**RECORD EXCERPTS:**
########

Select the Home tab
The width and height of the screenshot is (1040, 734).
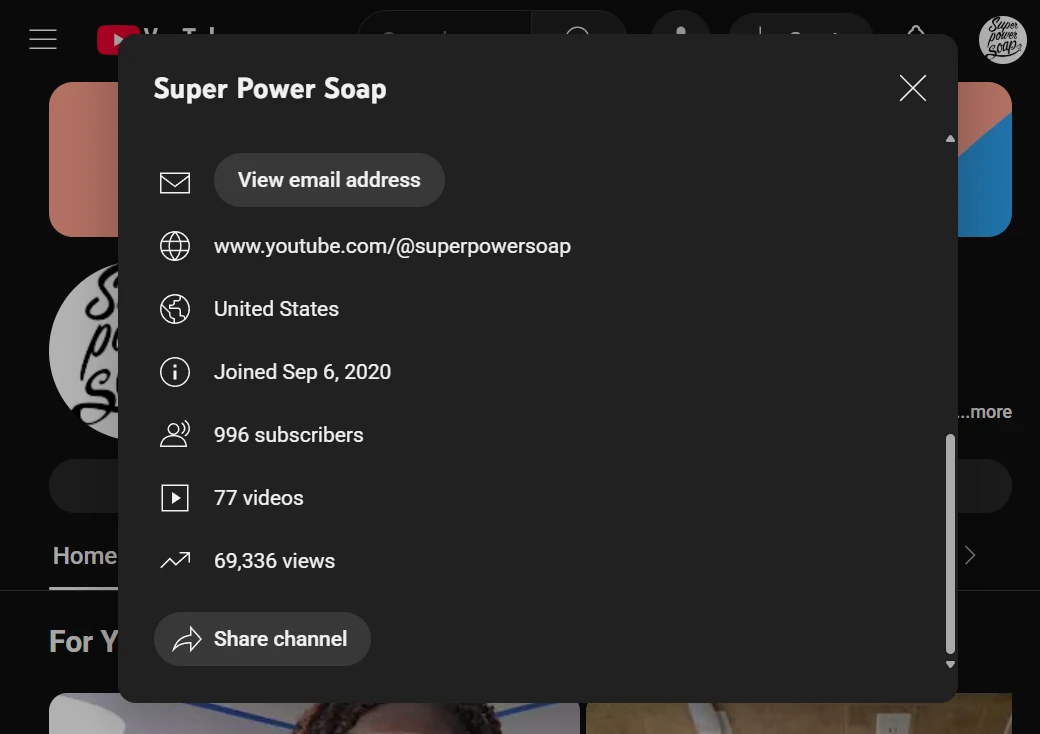coord(85,556)
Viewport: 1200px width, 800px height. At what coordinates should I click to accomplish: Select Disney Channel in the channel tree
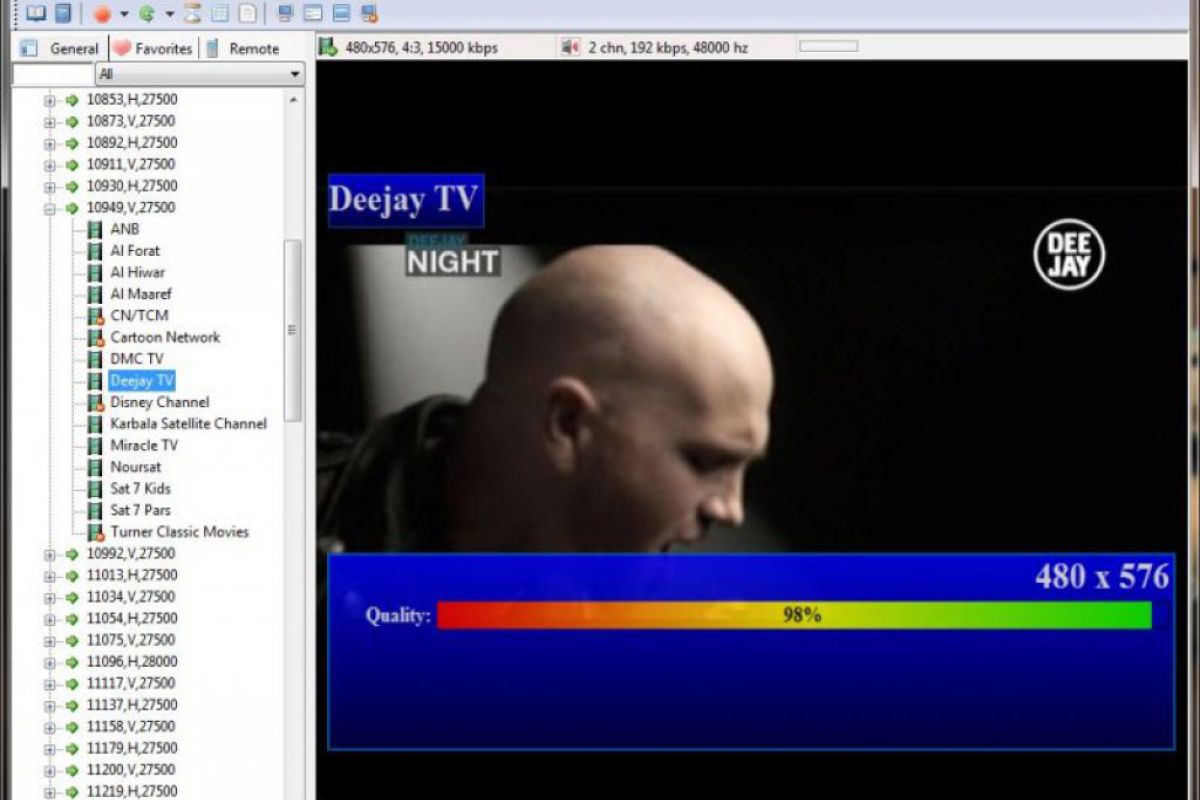click(x=160, y=402)
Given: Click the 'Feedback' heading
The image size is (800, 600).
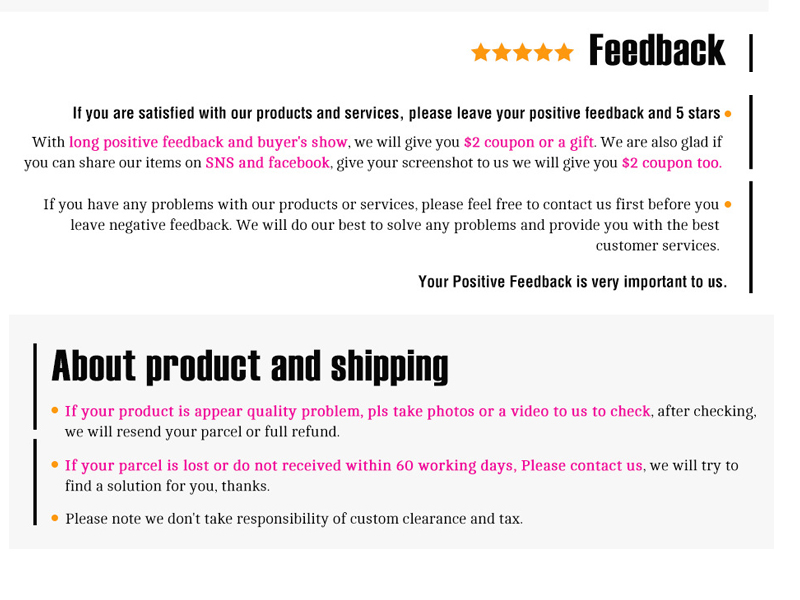Looking at the screenshot, I should click(x=657, y=51).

########

**WHAT IS NEEDED:**
All the records need to be set down word for word, with the images left out.

**TASK SOLUTION:**
Select the Home tab
The width and height of the screenshot is (1040, 734).
coord(85,556)
Viewport: 1200px width, 800px height. At what coordinates should I click to accomplish: Select Disney Channel in the channel tree
click(x=160, y=402)
Given: Click the 'Feedback' heading
The image size is (800, 600).
Looking at the screenshot, I should click(x=657, y=51).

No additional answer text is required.